== What the exercise asks ==
Print word for word the first line of the listing below and every line after it, through the line with "Given: Click the browser back arrow". Leave out the pictures and the rest.

== Data to use ==
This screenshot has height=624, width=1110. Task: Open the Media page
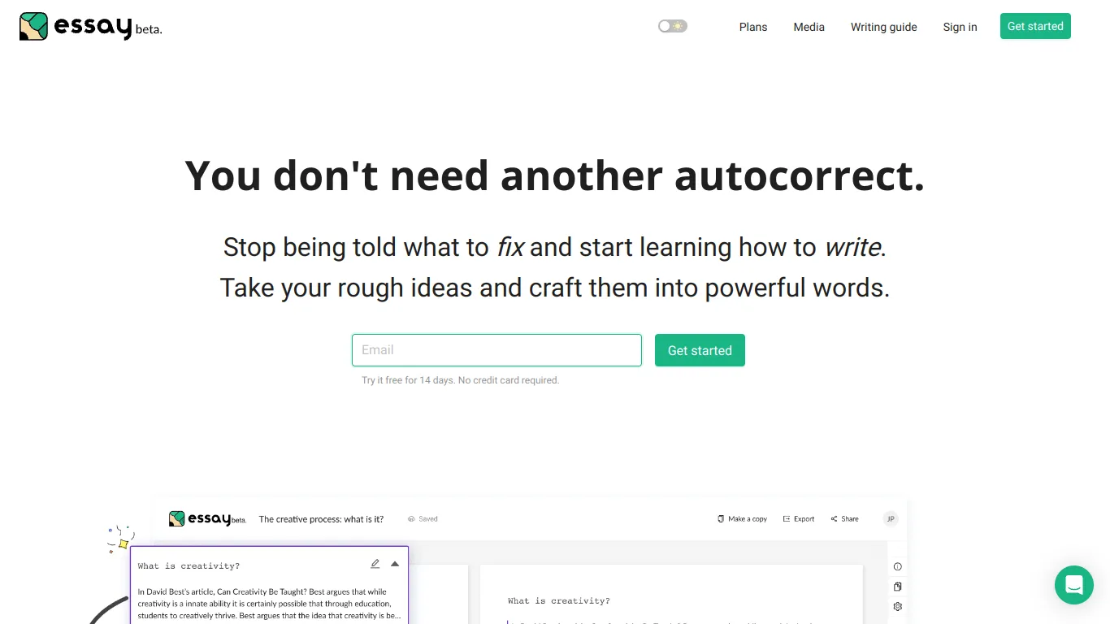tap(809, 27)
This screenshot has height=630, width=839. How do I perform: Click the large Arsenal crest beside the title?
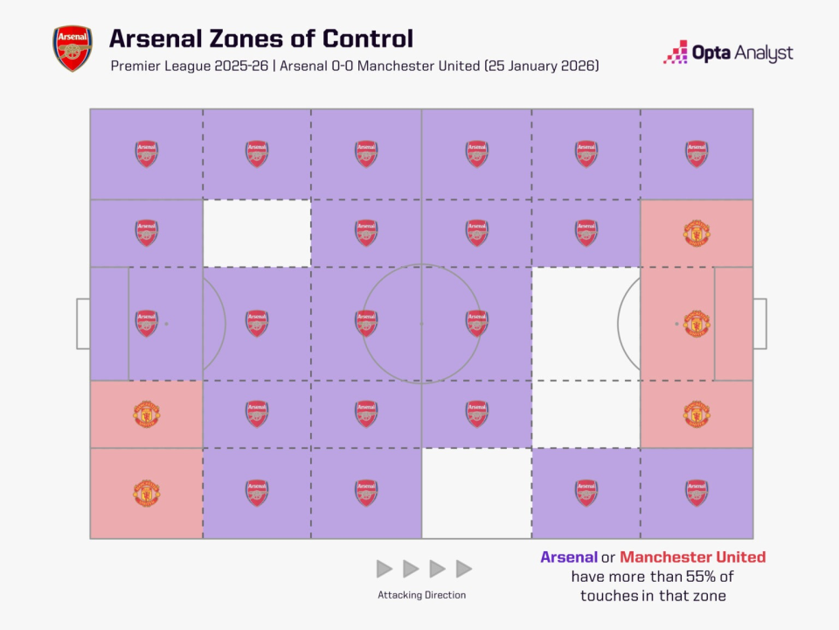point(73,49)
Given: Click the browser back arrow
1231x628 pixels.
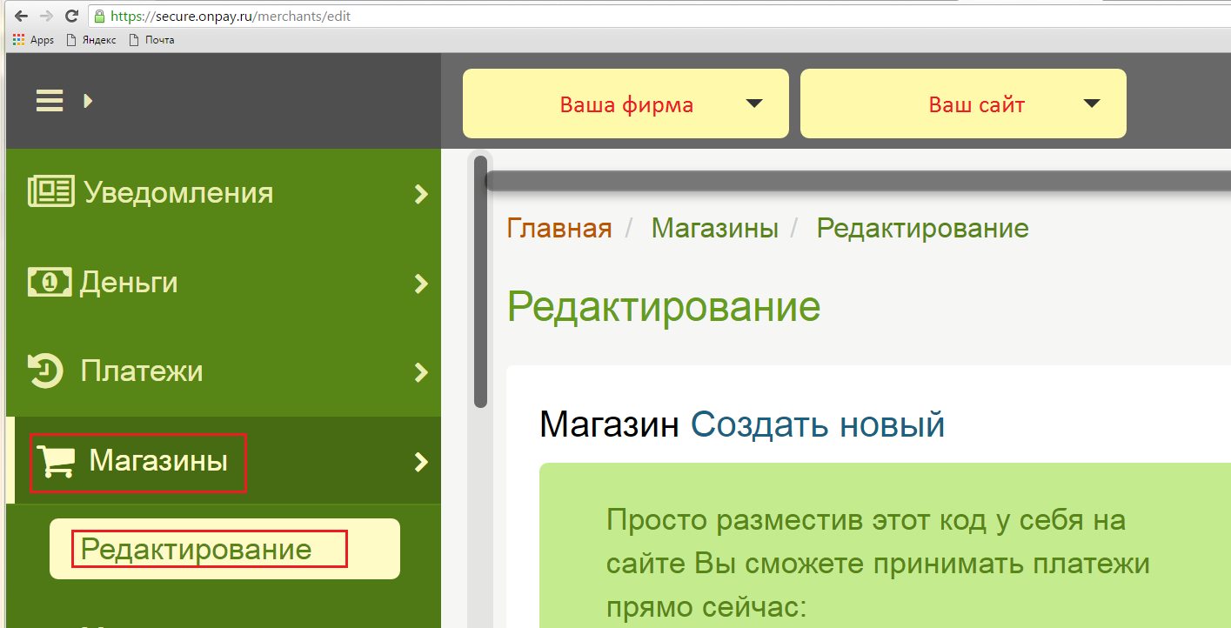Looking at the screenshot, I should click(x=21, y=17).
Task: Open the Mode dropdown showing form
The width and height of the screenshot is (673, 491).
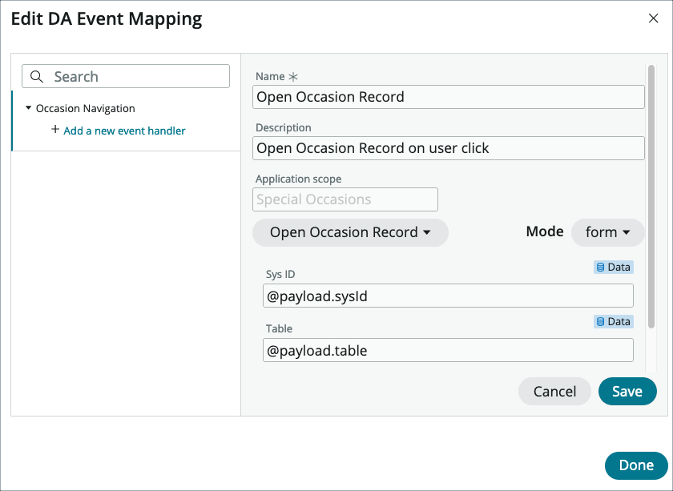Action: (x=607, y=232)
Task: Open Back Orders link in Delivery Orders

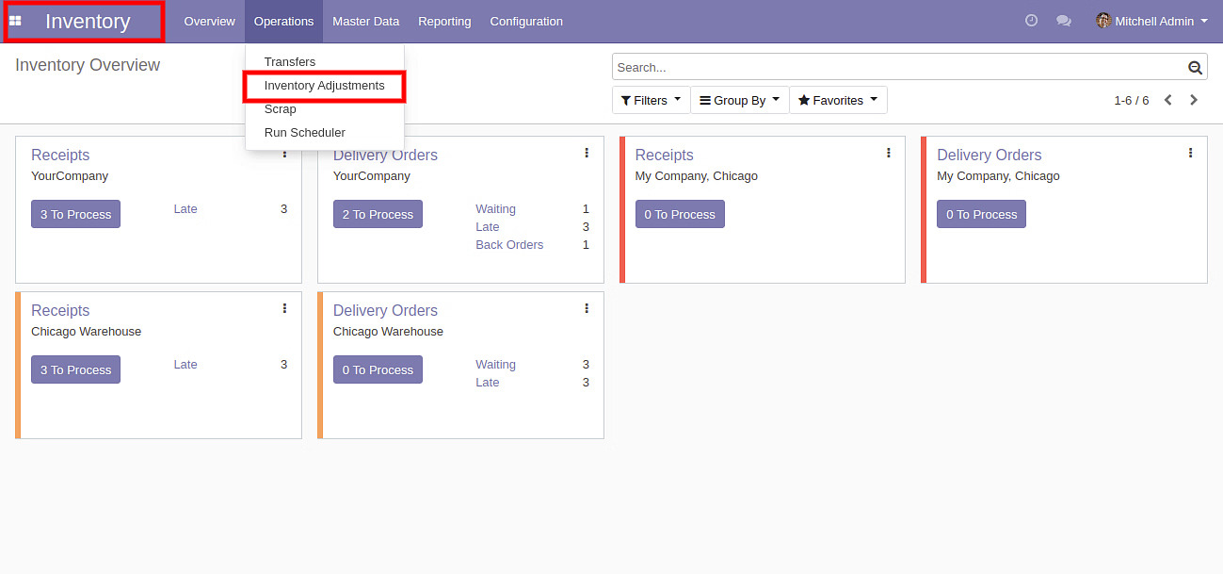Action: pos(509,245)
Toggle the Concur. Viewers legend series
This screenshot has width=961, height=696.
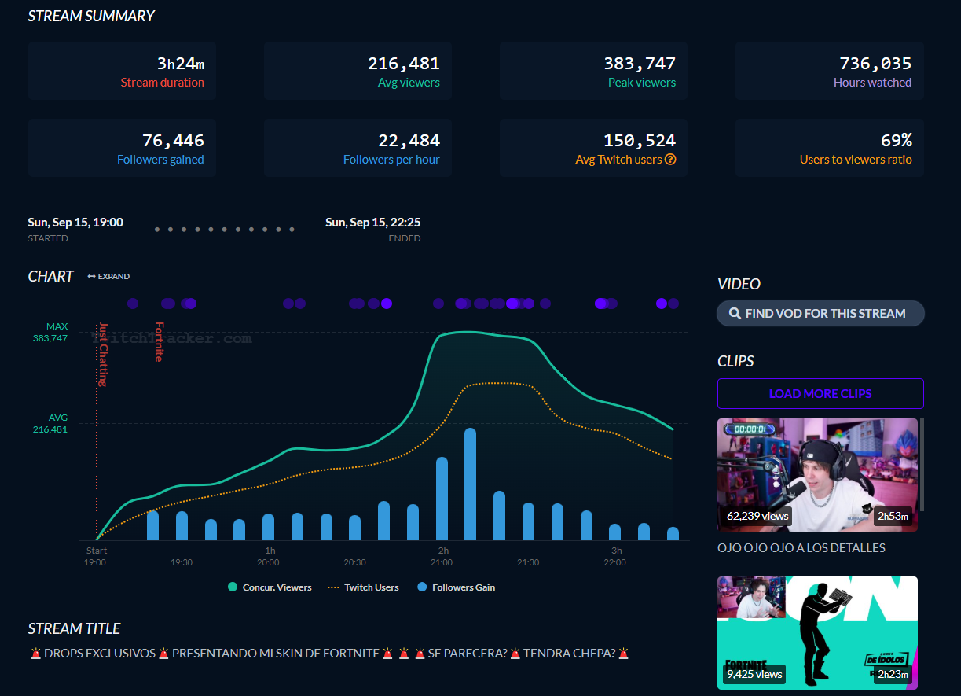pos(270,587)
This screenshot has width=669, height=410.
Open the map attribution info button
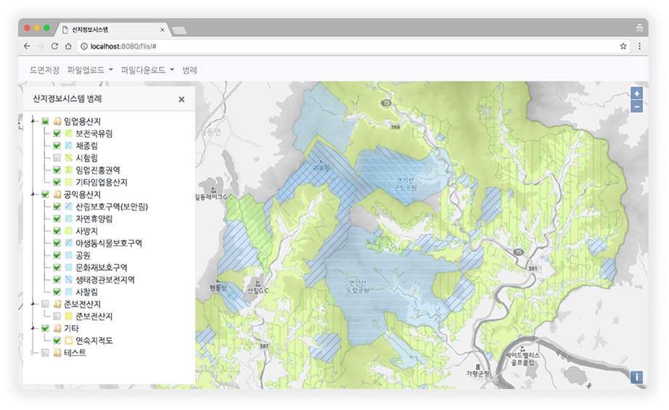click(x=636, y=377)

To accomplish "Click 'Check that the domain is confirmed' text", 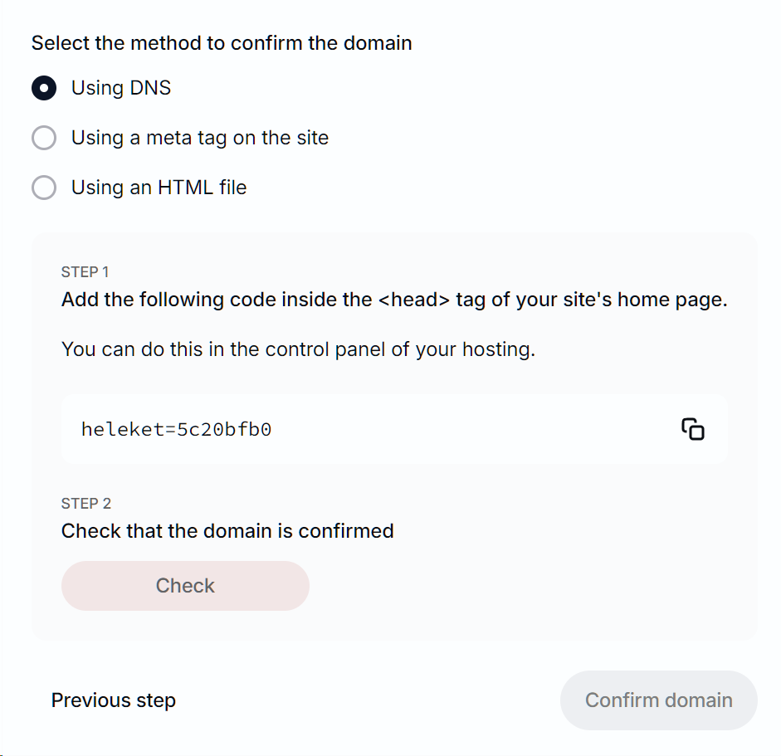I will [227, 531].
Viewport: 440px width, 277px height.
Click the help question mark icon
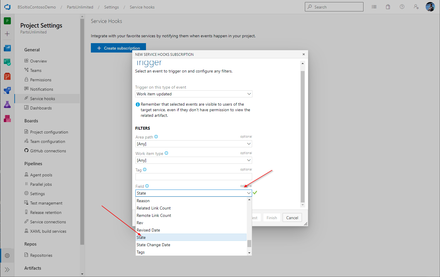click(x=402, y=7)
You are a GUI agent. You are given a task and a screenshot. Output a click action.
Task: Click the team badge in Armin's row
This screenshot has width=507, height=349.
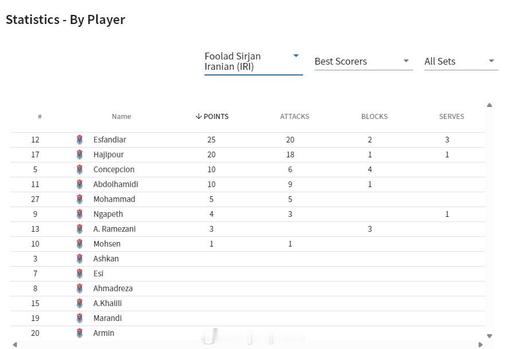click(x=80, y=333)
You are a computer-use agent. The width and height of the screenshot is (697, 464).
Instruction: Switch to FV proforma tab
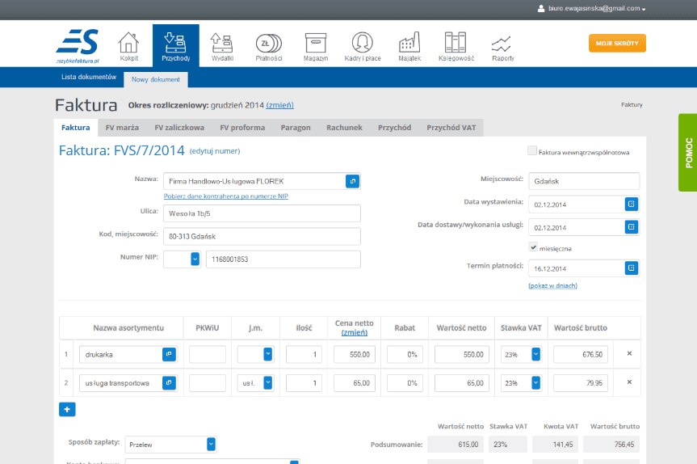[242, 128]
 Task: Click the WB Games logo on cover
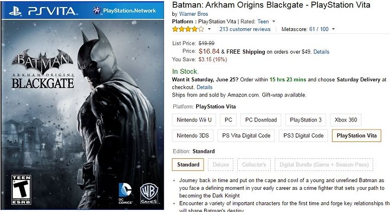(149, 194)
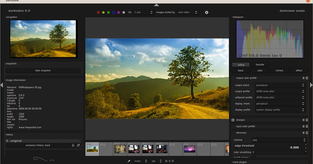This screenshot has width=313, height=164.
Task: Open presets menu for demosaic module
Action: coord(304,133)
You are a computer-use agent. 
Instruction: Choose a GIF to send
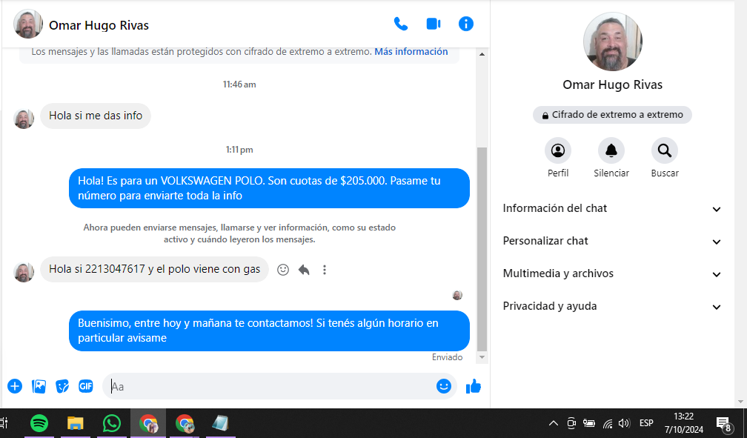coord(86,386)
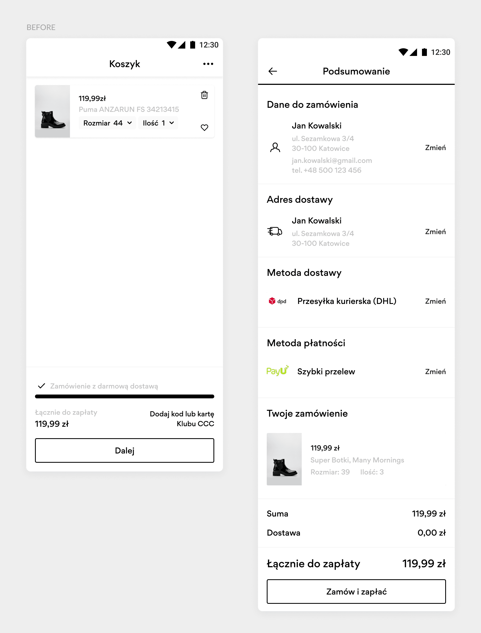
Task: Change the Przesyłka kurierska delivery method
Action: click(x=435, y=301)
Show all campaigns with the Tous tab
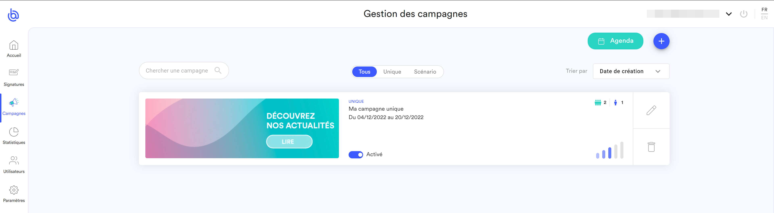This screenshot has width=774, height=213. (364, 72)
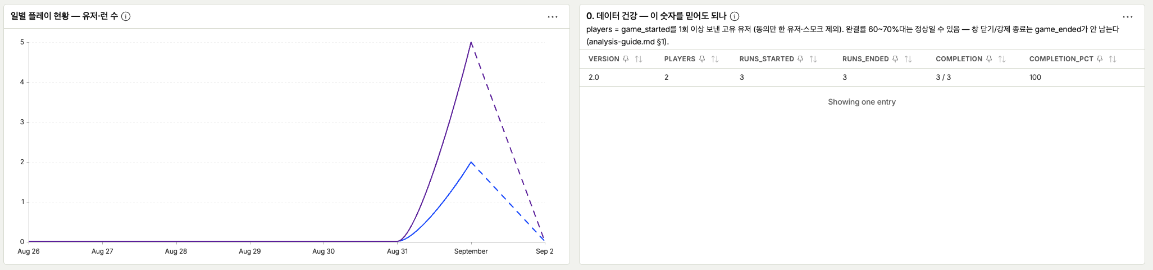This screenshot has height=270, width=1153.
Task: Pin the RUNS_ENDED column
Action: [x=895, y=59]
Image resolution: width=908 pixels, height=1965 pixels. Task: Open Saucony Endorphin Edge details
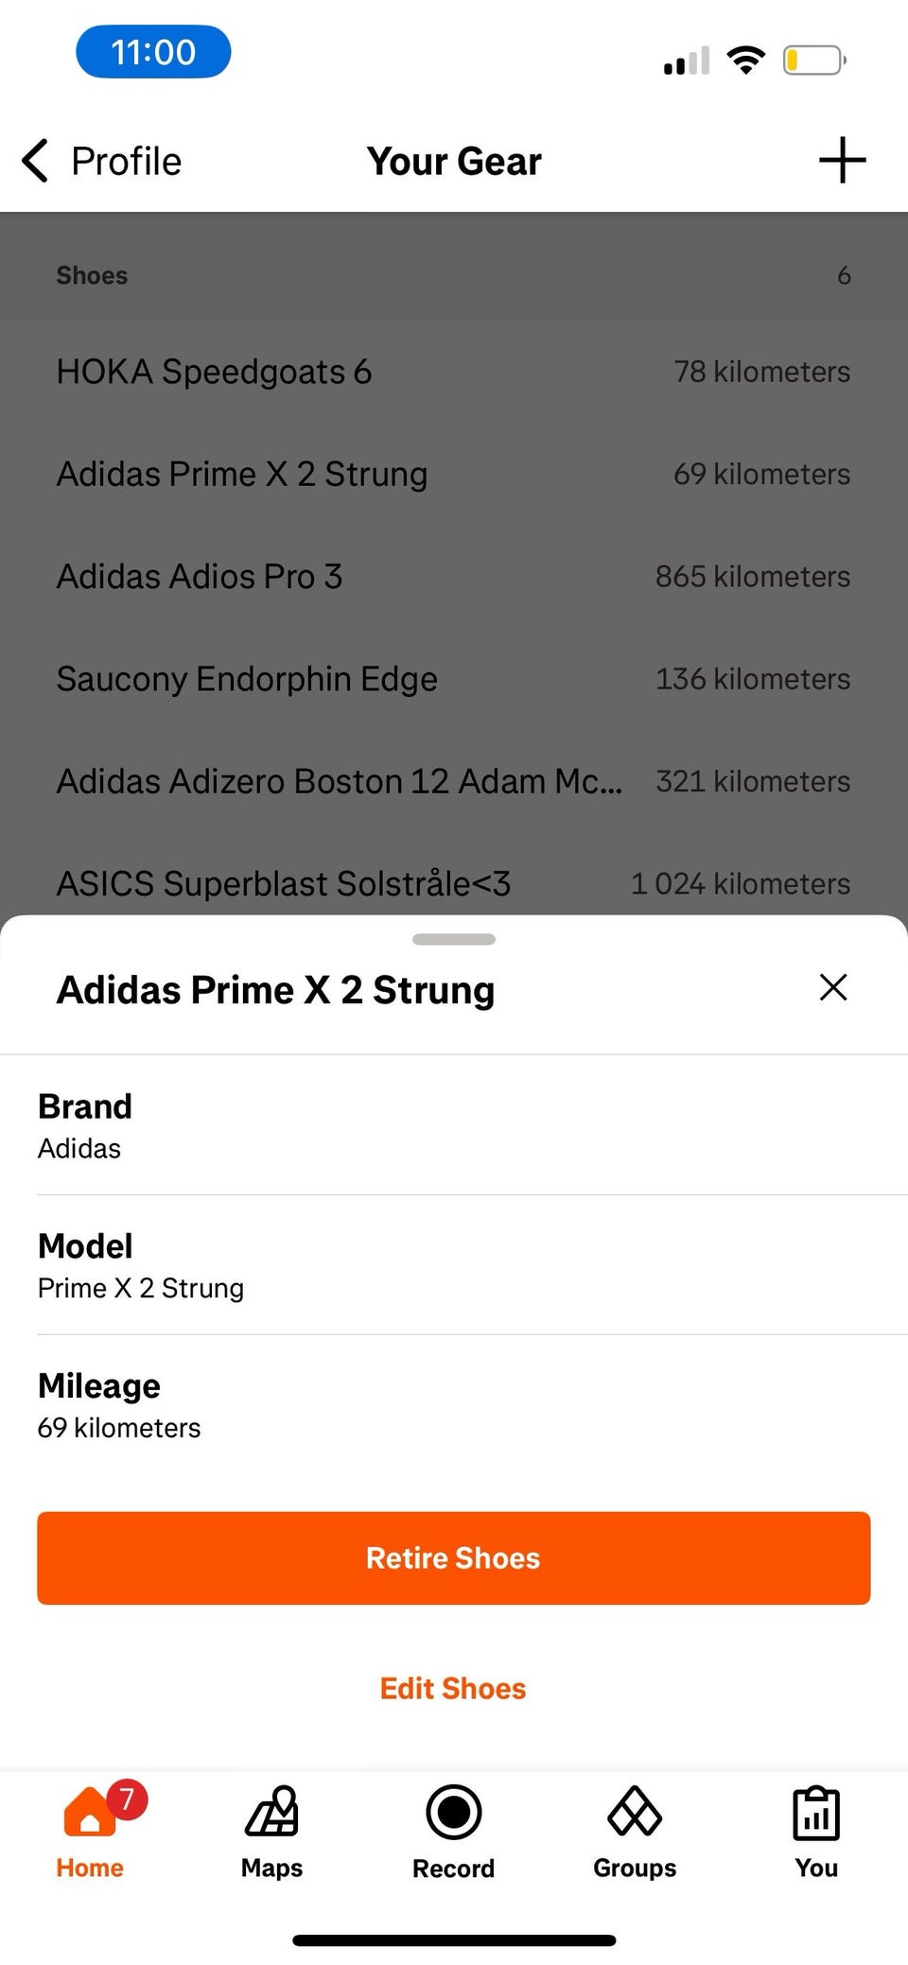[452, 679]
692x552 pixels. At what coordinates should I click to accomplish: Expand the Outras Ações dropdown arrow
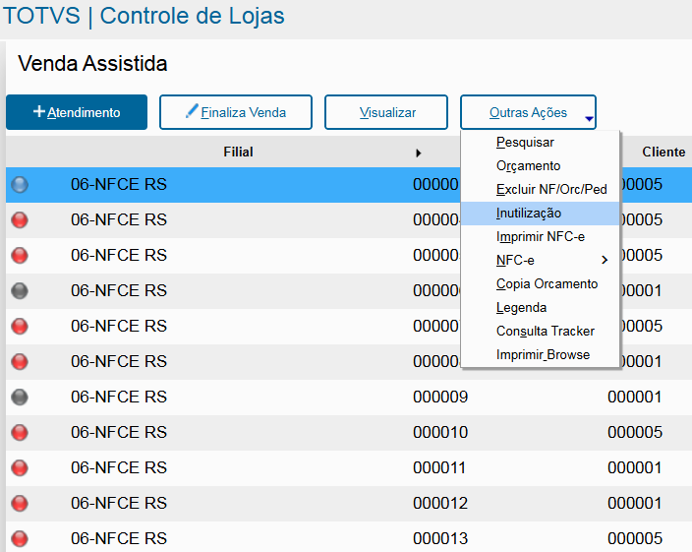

== Exercise output ==
This screenshot has height=624, width=1110. Task: Open the Media page
tap(809, 27)
This screenshot has height=630, width=839. How do I perform: Click the large Arsenal crest beside the title?
point(73,49)
Given: Click the browser back arrow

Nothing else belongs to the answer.